**** EXERCISE INPUT ****

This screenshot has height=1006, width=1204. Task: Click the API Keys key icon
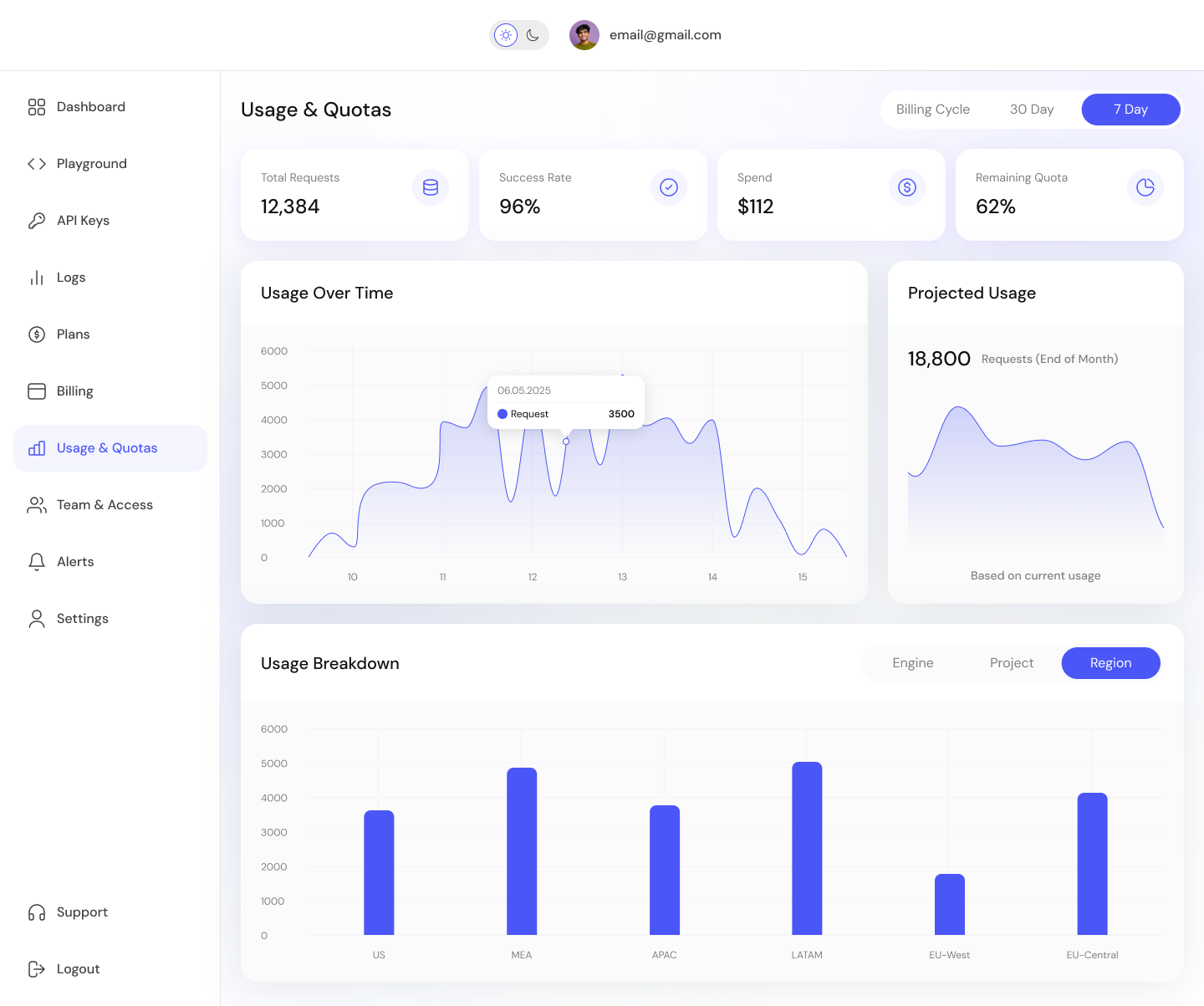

****
**** EXERCISE INPUT ****

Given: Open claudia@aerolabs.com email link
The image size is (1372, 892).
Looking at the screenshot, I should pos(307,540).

****
**** EXERCISE INPUT ****

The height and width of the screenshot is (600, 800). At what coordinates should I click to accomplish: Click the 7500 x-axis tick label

****

Find "height" in the data above. Report each line where it appears.

→ RESULT
This screenshot has height=1006, width=1204. Task: Click the API Keys key icon
The height and width of the screenshot is (600, 800). At what coordinates should I click to accomplish: Click the 7500 x-axis tick label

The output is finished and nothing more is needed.